August 4, 2020
The Early Childhood Funders Collaborative is a network of 47 national, regional, and local foundations that invest to promote equity in the well-being of children and families. Because of the national crisis sparked by COVID-19, we add our voices to call for swift and significant action to prevent lasting harm to the nation’s children, families, and their early educators.
We urge policymakers to sustain America’s commitment to children and families by working to keep income flowing to families and ensure that they have access to food, housing, paid family and sick leave, and health coverage. We urge policymakers to invest in keeping our critical early childhood system available.
Our private investments cannot substitute for public budgets that include adequate health and mental health care, high quality and equitable education (including robust support for early care and education), and economic policies that allow families to thrive. Foundations have surged funds to address immediate basic needs, sustain family support services, and help child care providers access necessary supplies and weather the loss of income. We found that foundation funding is minimal compared to the level of need, especially for communities of color hit disproportionately by the crisis.

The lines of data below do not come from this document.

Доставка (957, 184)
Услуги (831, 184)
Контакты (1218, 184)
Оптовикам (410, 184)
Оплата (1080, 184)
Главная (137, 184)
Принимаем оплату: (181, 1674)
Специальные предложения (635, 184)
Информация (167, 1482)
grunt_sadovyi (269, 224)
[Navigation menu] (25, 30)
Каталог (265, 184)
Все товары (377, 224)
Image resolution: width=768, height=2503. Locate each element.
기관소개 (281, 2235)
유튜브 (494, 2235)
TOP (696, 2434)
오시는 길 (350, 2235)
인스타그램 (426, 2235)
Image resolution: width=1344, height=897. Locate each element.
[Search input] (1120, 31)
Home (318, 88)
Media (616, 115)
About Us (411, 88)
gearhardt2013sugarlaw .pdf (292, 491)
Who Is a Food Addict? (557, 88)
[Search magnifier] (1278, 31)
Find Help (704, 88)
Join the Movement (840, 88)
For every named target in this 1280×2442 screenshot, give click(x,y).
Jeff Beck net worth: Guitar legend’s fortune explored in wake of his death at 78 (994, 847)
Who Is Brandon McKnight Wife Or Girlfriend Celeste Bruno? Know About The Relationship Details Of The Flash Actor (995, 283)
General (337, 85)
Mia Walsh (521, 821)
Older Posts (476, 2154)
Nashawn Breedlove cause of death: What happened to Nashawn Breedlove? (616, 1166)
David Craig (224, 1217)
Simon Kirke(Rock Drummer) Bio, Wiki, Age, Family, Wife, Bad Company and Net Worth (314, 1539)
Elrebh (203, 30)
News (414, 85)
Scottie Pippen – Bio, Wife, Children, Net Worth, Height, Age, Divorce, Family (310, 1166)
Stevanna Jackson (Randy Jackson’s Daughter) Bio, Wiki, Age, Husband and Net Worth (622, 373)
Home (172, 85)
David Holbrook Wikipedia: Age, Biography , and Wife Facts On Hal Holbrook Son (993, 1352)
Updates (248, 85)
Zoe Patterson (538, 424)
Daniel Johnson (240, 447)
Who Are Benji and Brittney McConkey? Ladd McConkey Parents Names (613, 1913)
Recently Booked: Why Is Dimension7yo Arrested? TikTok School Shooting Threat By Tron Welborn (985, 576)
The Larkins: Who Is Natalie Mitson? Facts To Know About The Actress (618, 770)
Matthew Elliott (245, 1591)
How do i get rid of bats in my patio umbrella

Private foundations invested in a weekly survey of families, the Rapid Assessment of Pandemic Impact on Development- Early Childhood (RAPID-EC) project, a weekly survey of families. Recent findings show 20% of the nationally representative sample having “a hard or very hard time paying for the very basics like food, housing, medical care, and heating.” As financial worries rise, caregivers are more likely to report emotional distress and concerning behavior in their children. The surveys uncover disproportionate impact on families of color and those with children with disabilities. Sustained stress for children and their caregivers can lead to toxic stress, trauma, and lasting impacts on children’s development into adulthood.
Without federal action, early childhood services will not be able to survive, much less support families’ needs given the health and economic crises we face. The pandemic has brought the U.S. early care and education system to the brink of collapse. Forty percent of child care providers and half of those who are minority-owned are certain that they will close permanently without additional public investment.
ECFC represents many leading private funders of early care and education. We – and many funder colleagues around the country – have invested millions of dollars in emergency grants to sustain ECE providers until public investment could arrive. We have seen these funds exhausted in a matter of days or a few weeks. We need public sector partners to join with us to save child care.